The researchers used a tiny Raspberry Pi computer paired with an EEG, a device that receives electrical information from electrodes placed on a person’s head. The device sent information instantly to a website, where any person or device was able to access it in real time.
The Brainternet team is led by Adam Pantanowitz, electrical engineer, researcher and lecturer at Wits University in Johannesburg.
What is Brainternet?
In a press release, Pantanowitz explained:
“Brainternet is a new frontier in brain-computer interface systems […] Brainternet seeks to simplify a person’s understanding of their own brain and the brains of others; it does this through continuous monitoring of brain activity as well as enabling some interactivity.”
In other words, while the Brainternet discovery is still limited to a mere display of brain activity, other researchers around the globe are working on turning EEG electrical signals into actionable commands that computers and other internet-enabled devices can understand and follow, called brain-computer interfaces (BCI).
With BCIs, typing would become way faster, medical conditions would not be as disabling, and Elon Musk’s NeuraLink and Bryan Johnson’s Kernel are among the most ambitious projects in this front.
Read More: AI human cyborgs are next on Elon Musk’s agenda with the launch of Neuralink
Pairing a BCI with a Brainternet-like device is the step forward that will begin erasing the boundaries between the human brain and machines, allowing us to envision a very near future where our knowledge and physical reach can expand as we have instant access to the internet.
As mobile internet becomes more widespread and with the proliferation of companies working in interfaces for human interaction like Google Glass, Oculus Rift and other virtual and augmented technologies, it is not a stretch to envision that a tight integration of thoughts and machines will be common within our lifetimes.
Wikipedia, news, social media and all kinds of online content are getting closer to becoming seamlessly integrated with the human brain’s electrical activity. Met someone you like? Find them on Instagram or Facebook right away. Met a Silicon Valley entrepreneur or talent?
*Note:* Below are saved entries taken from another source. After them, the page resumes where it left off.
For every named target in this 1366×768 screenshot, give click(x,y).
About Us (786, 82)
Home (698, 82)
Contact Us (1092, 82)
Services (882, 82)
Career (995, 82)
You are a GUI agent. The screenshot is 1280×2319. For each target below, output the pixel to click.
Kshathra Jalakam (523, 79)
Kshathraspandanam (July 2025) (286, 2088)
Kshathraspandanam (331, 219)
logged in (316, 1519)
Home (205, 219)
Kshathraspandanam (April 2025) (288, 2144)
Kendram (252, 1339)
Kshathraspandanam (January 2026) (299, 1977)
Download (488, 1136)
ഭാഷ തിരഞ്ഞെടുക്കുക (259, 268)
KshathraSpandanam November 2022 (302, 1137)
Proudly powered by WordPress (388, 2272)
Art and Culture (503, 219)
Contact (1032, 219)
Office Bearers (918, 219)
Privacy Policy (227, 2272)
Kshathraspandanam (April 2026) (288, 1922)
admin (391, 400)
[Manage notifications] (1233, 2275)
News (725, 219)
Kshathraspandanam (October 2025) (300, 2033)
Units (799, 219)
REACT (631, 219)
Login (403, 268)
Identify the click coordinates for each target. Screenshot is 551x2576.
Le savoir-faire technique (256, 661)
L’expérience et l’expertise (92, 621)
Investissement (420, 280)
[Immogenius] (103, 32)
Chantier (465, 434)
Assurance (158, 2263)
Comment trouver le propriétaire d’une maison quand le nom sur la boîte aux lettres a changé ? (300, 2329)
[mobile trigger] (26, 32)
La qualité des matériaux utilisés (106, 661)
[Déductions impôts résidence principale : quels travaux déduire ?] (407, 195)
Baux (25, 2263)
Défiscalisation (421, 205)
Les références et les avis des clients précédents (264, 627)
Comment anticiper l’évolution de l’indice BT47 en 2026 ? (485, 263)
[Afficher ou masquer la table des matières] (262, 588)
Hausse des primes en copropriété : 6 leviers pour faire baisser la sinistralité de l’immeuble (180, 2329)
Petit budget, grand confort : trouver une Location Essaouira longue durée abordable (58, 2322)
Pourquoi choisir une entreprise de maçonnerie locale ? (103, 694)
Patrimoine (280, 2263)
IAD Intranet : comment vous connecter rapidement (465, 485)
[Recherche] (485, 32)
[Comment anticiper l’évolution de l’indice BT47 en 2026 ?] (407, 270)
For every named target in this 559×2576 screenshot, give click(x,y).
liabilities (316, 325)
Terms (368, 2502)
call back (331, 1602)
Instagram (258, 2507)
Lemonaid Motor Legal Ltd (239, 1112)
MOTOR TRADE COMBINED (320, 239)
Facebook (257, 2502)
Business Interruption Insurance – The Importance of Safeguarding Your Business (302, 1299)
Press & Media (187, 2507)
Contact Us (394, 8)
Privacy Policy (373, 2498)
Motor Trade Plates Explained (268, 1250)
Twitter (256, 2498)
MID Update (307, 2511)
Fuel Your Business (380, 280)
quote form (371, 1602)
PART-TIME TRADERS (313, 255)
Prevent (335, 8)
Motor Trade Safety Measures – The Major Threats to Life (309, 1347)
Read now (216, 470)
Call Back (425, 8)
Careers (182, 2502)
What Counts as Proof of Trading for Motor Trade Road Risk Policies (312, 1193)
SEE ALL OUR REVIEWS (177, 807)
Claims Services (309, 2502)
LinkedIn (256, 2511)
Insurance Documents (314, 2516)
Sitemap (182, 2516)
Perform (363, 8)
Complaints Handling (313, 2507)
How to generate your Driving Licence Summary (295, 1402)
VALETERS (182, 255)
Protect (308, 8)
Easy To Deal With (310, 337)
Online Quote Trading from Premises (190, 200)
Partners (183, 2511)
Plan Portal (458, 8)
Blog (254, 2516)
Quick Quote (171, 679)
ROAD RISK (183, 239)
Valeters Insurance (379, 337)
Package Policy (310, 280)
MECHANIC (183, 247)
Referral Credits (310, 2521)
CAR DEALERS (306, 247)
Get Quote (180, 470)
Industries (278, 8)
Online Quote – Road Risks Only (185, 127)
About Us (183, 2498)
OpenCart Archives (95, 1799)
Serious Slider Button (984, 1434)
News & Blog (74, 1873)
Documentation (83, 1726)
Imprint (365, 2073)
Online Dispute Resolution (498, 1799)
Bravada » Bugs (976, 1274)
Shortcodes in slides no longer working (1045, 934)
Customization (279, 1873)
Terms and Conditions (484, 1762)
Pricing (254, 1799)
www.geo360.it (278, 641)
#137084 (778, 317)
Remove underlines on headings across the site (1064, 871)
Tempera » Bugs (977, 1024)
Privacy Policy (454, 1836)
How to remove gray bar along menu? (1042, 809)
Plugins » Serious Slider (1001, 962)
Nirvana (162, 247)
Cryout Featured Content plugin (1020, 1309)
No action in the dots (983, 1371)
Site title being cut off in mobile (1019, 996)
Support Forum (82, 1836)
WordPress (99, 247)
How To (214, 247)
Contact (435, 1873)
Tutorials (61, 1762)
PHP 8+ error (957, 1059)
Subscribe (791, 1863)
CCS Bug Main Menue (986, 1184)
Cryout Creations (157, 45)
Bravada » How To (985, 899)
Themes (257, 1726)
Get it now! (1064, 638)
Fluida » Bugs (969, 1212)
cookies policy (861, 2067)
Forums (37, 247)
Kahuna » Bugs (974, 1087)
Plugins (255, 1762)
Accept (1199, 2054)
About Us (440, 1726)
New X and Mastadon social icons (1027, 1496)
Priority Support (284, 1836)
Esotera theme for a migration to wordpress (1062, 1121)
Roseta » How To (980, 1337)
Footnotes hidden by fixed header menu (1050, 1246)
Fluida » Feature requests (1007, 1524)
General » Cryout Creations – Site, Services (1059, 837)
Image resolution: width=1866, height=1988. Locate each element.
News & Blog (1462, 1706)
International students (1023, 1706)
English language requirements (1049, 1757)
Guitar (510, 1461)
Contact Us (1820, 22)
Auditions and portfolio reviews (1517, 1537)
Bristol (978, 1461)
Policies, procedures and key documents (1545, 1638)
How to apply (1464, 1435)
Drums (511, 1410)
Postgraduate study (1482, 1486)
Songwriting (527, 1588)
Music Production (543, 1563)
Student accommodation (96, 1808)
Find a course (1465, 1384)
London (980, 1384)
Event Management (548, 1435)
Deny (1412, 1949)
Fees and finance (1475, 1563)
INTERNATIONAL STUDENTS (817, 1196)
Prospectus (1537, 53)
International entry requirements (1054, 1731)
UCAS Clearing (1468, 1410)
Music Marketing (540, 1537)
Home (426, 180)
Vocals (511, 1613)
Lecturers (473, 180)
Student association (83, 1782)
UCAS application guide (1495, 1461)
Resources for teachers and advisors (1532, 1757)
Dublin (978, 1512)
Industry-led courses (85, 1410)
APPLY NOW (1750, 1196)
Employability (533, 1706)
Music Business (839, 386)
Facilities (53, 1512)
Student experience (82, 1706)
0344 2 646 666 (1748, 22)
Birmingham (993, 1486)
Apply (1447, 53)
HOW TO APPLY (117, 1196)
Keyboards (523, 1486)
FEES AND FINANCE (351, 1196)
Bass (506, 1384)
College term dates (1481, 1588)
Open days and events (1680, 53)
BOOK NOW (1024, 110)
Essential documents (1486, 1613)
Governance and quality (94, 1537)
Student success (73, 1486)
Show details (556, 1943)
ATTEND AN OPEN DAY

Connecting to Lifograph would give you all the relevant info you need to decide whether they are good fit for your company or not—in a matter of seconds.
Furthermore, as we move on from the IoT to the Tactile Internet, the flow of real-time information from your brain to internet-connected devices could get your coffee brewing with a thought from bed, or enable a surgeon to control a robotic arm and save a child in Africa.
The possibilities are as endless, as are the profound changes BCI and Brainternet-like technologies imply for our tech-dependent existence.